▸ GOAL
Write out the part of the items below that opens with the line containing "Task: Zoom in with the plus icon" and closes with the line containing "This screenshot has", keeping both of those lines and repeating everything exactly. Leave the pictures out of your answer.

▸ INPUT RECORDS
= = = =

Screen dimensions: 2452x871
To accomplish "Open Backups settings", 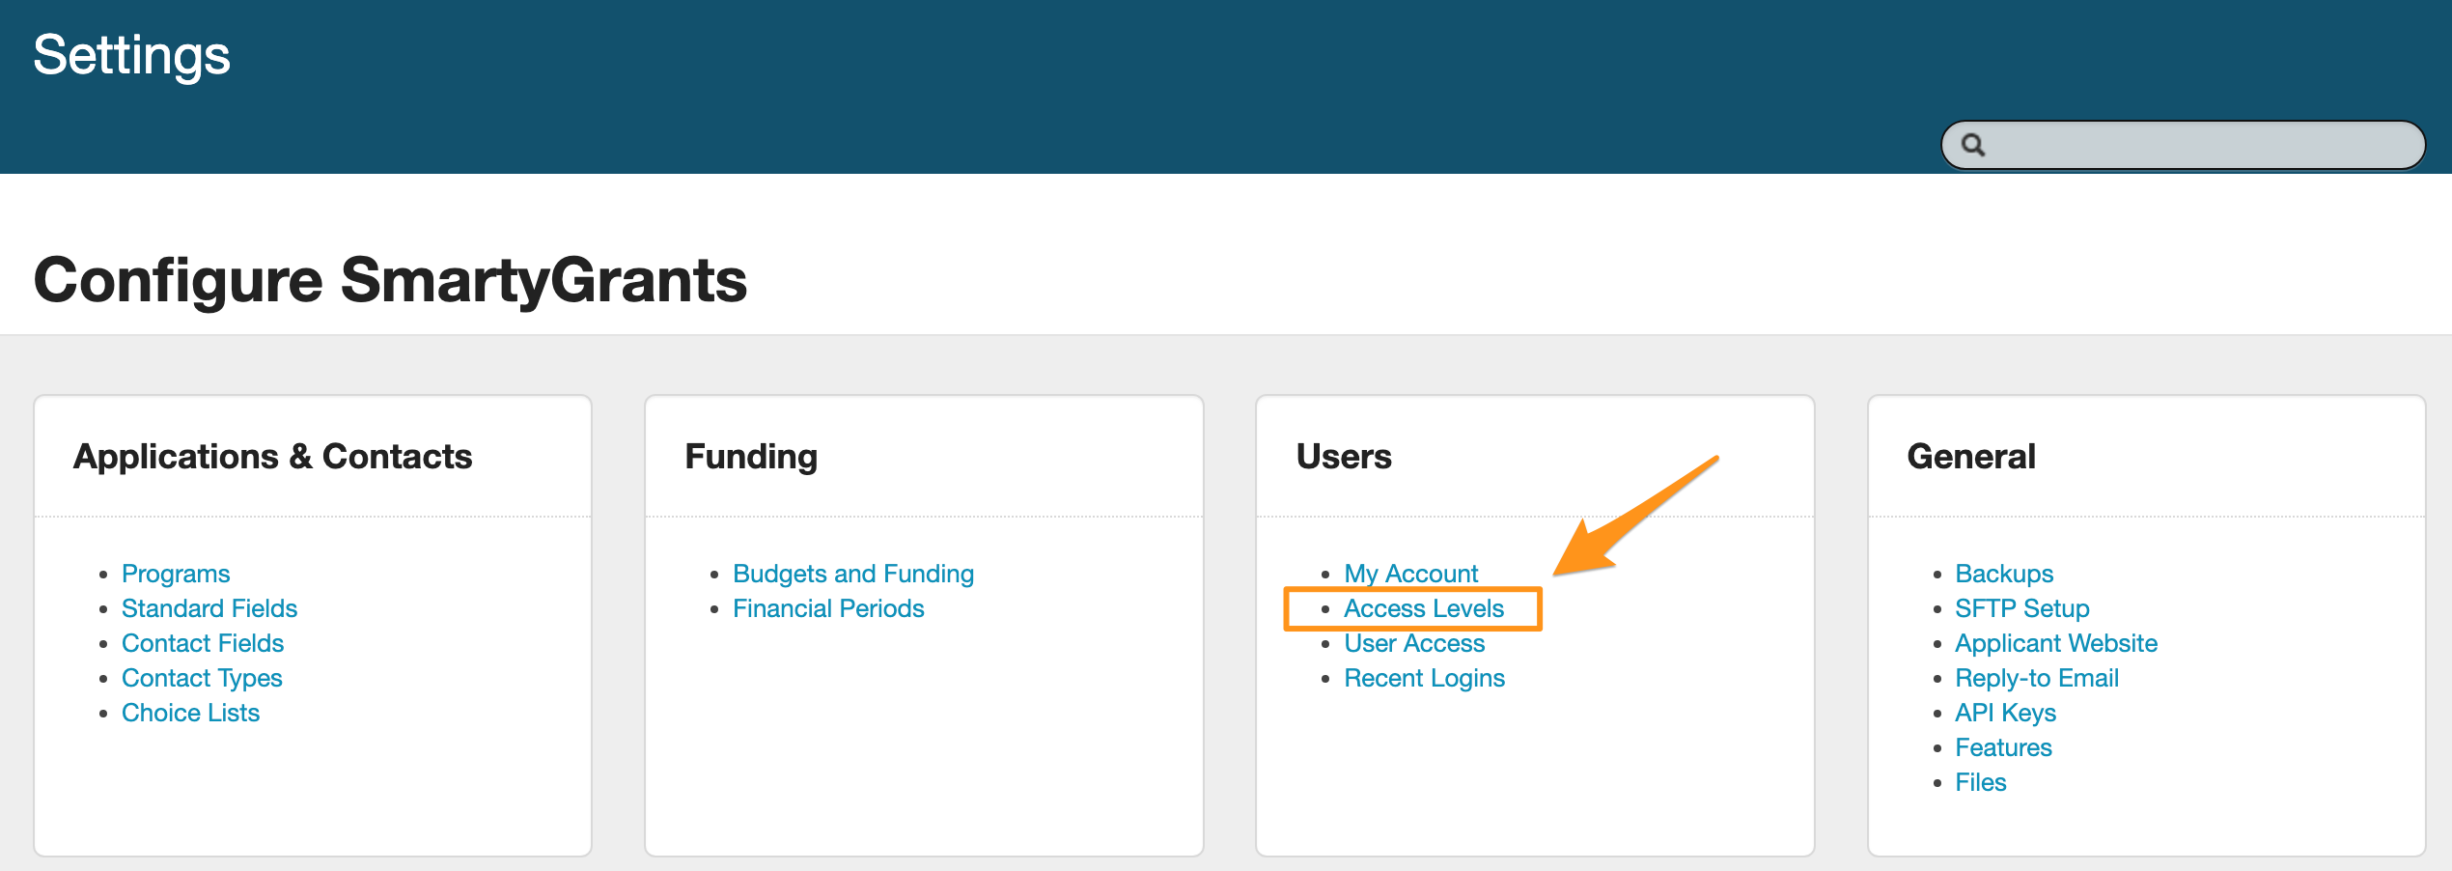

= = = =

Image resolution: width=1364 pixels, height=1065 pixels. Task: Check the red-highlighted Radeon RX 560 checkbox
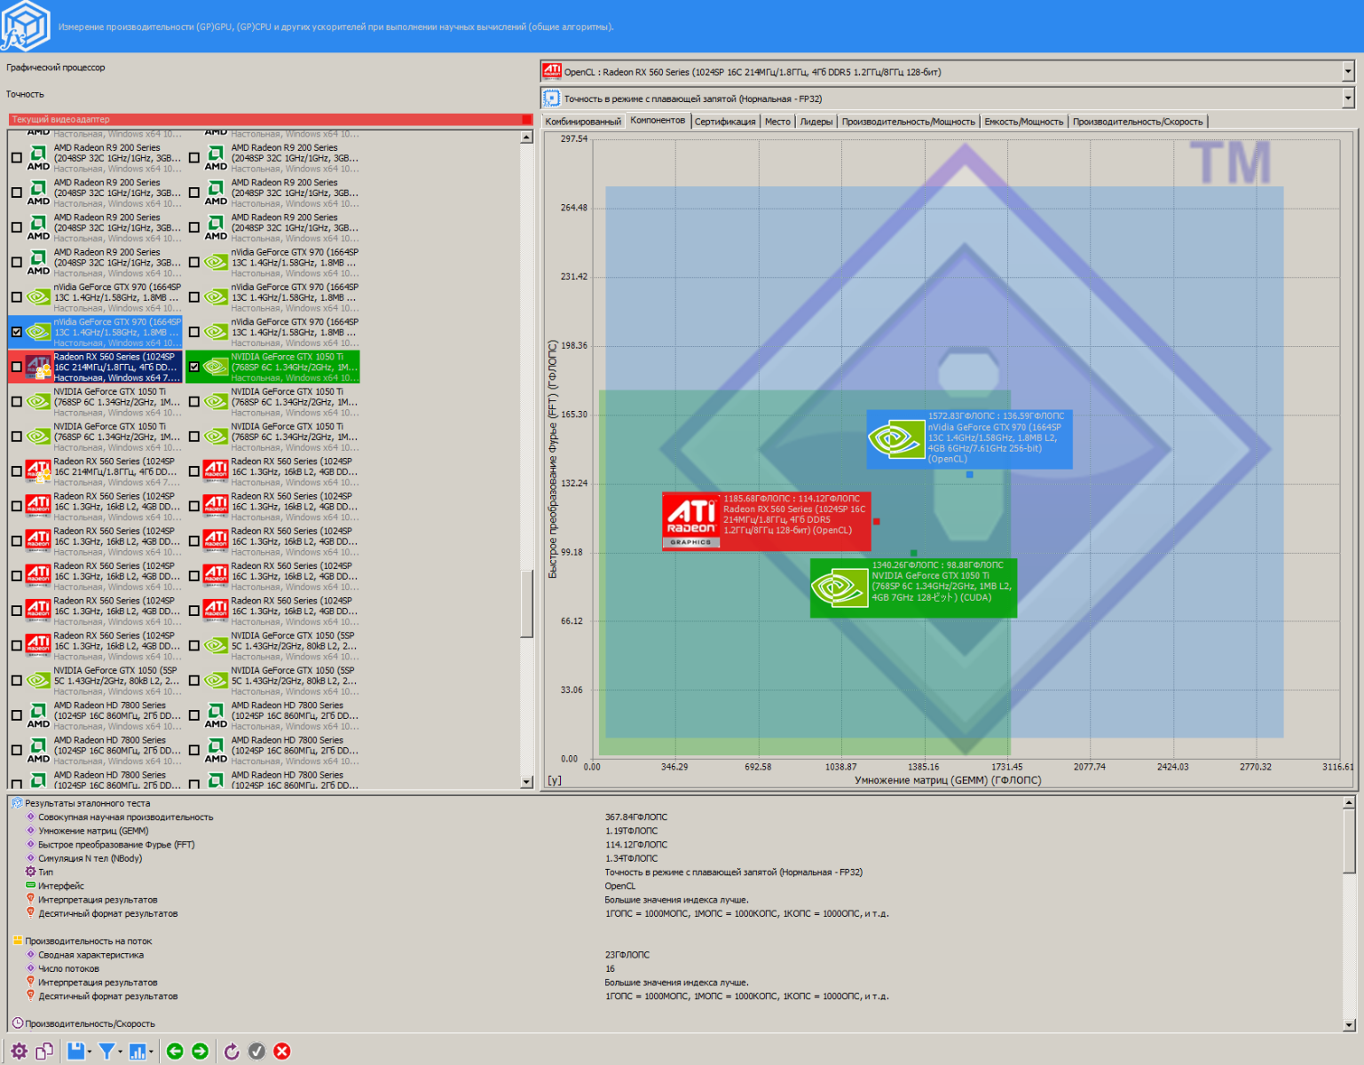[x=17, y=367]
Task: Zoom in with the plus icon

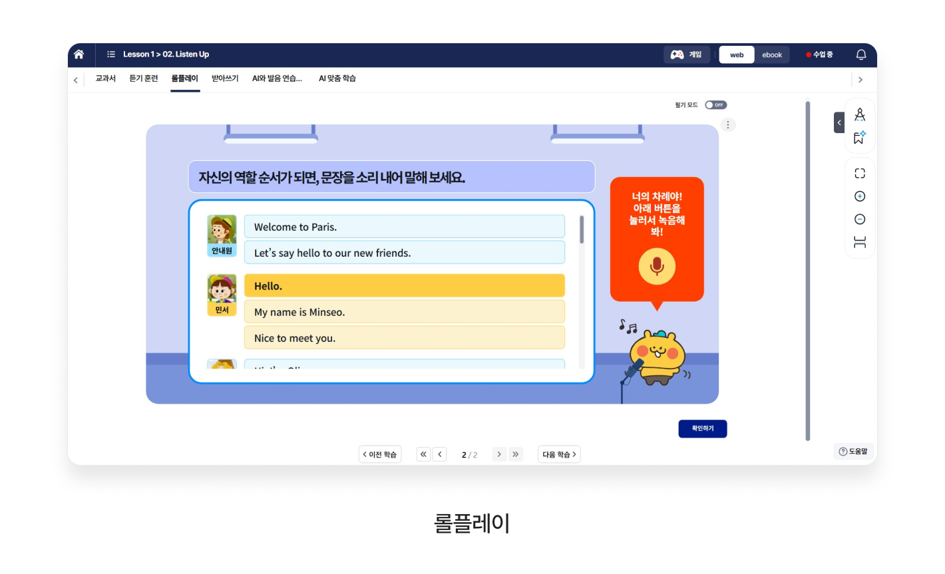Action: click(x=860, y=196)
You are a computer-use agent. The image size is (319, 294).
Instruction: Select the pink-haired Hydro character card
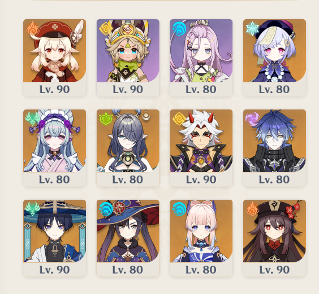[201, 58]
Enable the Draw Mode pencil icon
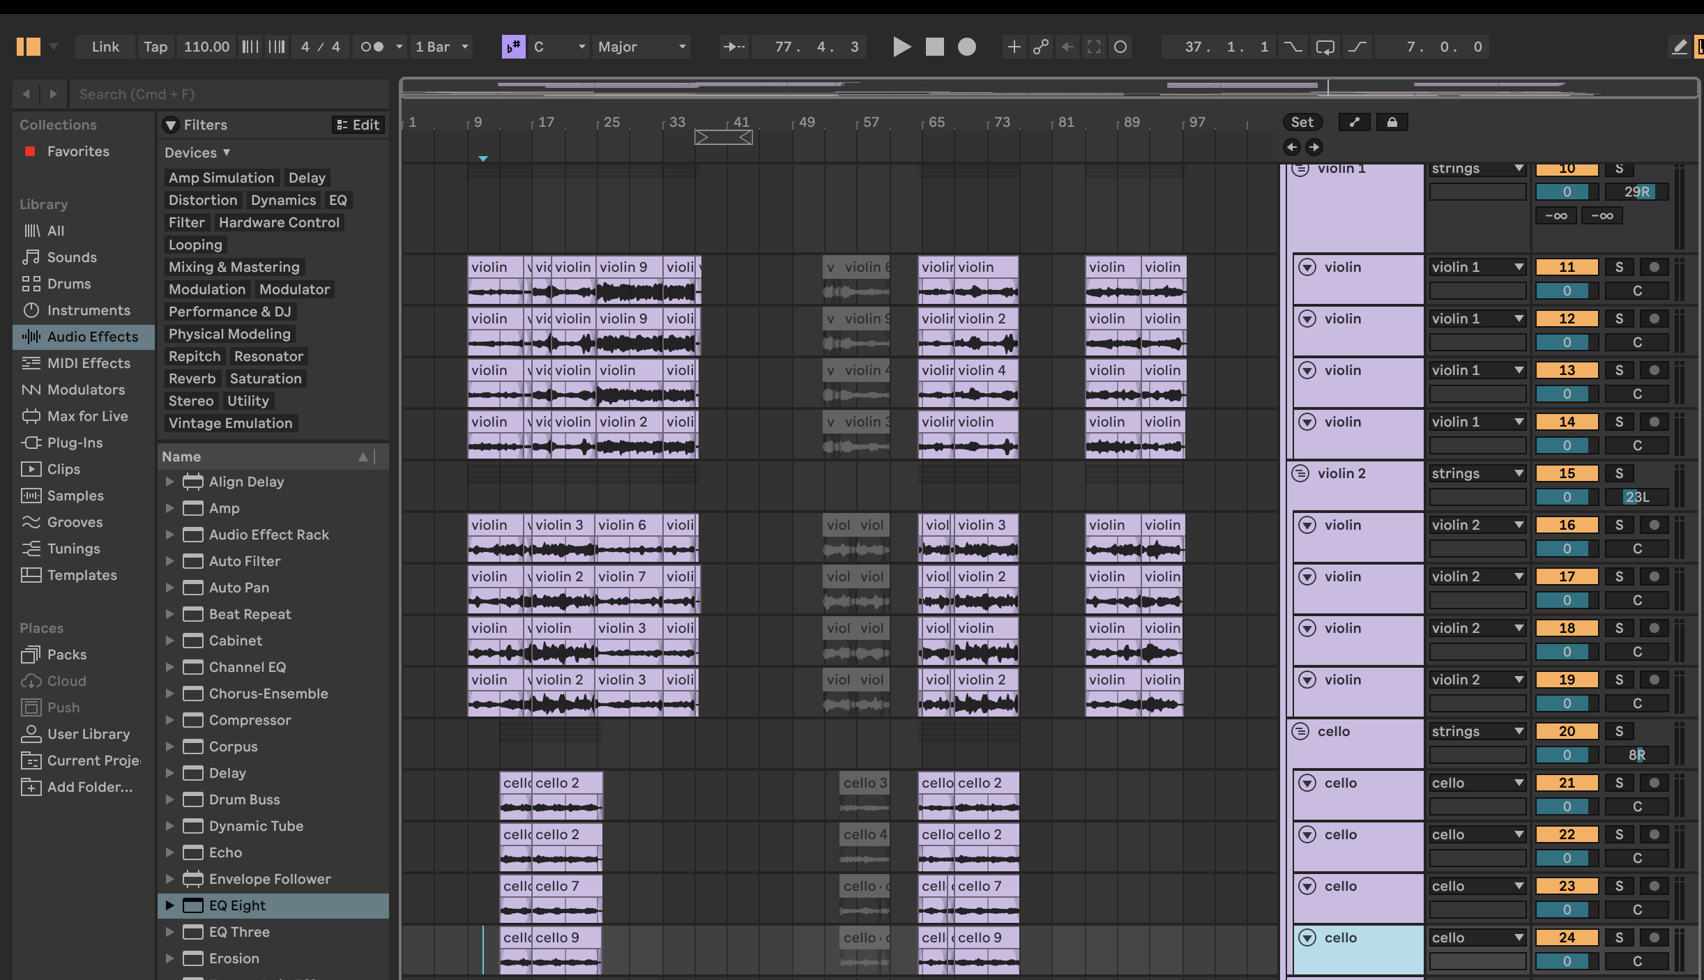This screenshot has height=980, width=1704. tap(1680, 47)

= = = =

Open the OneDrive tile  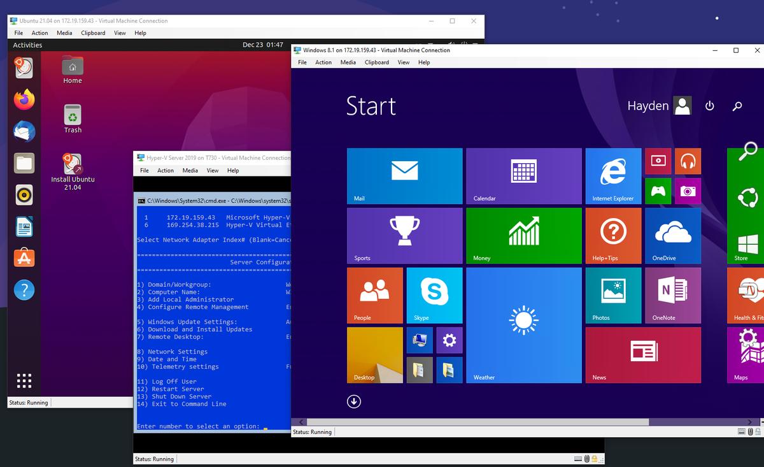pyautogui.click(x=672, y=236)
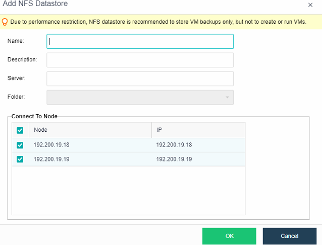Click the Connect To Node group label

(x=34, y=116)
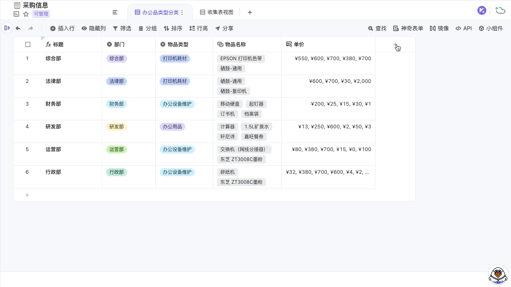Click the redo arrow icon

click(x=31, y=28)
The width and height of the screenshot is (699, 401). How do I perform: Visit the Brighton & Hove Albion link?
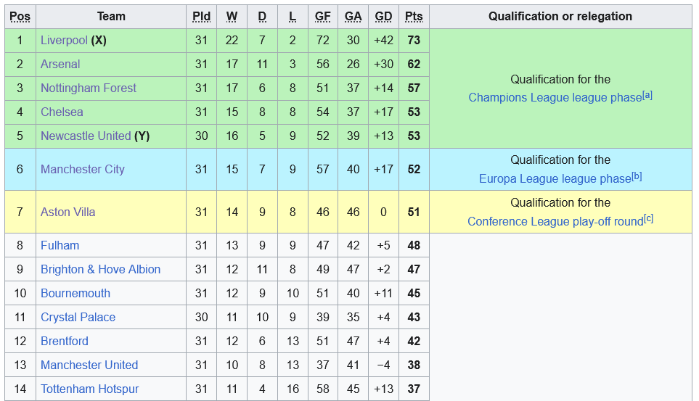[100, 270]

= = = =

▸ WRITTEN REPLY
Task: Zoom in with the plus icon

Action: click(x=860, y=196)
You are a computer-use agent. The image size is (319, 294).
Instruction: Select the pink-haired Hydro character card
[201, 58]
Enable the Draw Mode pencil icon
This screenshot has height=980, width=1704. tap(1680, 47)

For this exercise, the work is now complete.